21. Sthitapragna (1)

(This means One who keeps his mind stable under any situation, one who does not flinch,
This is the one who is calm and composed in any event. One of the most valuable concepts
preached by Lord Krishna to Arjun, His disciple, in the Geeta).

O Lord, how to know a sthitapragna in Samaadhi (the culmination point of meditation where
one forgets oneself in search of the supreme knowledge) ?

How does an intellectually stable muni (a rishi) speak, live and move?

(A question from Arjun).

"One who gives up all lust and lives within, one whose soul is satisfied,
is a Sthitapragna.One who has no anguish or agony in heart,
who has no craving for happiness,who has no attachment anywhere,
who is the same in joy or sorrow, who has no hatred is a man of stable intellect."

(Answer from Lord Krishna).

22. Sthitapragna (2)

When the body is unfed, lusts disappear, and still it (body) tends to them(lusts).

Only when the supreme is felt, can one avoid lusts totally. When the mind pampers
organs, there is an attachment. An attachment brings physical indulgence.
The indulgence causes anger, from anger comes bluntness of intellect.
The intellectual bluntness causes the loss of memory. And when the memory is lost,
intellect is gone. The destruction of intellect is the root of a total destruction.

The organs free from attachment and hatred control lusts and one who controls
one’s physical desires is a man having a stable soul.
Such a person achieves a divine pleasure.

The waters which are filled everyday, which are constant, enter the sea.

The one in whom all the desires melt achieves peace, and not the one who is lusty and lewd.

23. Secrets of Satyagrah

The secret of Satyagrah is giving up the fruits of actions.

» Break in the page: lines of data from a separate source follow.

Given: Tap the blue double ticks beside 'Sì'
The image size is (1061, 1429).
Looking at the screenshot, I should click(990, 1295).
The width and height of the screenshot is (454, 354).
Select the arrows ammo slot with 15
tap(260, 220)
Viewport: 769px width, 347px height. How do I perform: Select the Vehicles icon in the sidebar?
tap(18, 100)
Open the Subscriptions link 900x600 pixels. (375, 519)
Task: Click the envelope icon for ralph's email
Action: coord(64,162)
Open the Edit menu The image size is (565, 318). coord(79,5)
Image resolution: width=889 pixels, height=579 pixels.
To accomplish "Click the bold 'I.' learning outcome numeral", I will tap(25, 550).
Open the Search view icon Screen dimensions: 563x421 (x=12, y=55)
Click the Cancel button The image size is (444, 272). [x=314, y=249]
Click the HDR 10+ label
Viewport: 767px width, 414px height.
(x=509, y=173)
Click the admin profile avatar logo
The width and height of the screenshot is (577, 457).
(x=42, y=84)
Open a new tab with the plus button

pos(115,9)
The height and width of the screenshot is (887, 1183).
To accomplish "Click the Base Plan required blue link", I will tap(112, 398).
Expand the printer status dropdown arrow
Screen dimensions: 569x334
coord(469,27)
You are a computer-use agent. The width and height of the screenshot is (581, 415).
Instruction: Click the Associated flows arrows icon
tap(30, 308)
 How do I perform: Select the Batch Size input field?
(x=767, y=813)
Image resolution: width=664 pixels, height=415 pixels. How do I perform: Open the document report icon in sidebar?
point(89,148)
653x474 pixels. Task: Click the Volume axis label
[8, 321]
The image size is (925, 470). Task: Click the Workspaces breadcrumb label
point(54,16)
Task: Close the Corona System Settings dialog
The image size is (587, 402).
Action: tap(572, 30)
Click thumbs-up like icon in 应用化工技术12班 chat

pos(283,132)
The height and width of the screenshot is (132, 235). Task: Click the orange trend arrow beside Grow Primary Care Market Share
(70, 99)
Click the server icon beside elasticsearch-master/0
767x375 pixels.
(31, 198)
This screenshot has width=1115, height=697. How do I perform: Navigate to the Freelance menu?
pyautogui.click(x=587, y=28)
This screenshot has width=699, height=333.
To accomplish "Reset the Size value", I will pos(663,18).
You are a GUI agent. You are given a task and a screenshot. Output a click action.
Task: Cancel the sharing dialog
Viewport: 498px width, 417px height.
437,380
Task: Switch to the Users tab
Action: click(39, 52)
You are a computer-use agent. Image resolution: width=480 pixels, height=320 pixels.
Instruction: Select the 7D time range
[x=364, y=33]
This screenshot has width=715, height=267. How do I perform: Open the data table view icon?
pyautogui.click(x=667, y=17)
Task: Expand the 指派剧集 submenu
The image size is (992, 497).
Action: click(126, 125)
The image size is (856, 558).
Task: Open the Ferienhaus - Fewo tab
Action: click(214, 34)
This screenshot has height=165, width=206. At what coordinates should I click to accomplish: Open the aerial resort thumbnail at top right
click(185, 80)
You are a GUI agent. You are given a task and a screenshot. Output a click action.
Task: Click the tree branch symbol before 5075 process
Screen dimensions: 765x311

The meaning of giving up fruits is not that one who gives up
fruits does not get any. The giving up means the want of attachment really speaking,
one who gives up gets thousand-fold.

One who looks at the result only gets deflected many times.

Generally, it is believed that religion and wealth go ill together.
The author of the Geeta has removed this illusion.
He has made no distinction between the salvation and the mundane practices.
On the contrary, he has interwoven the mundane affairs and religion.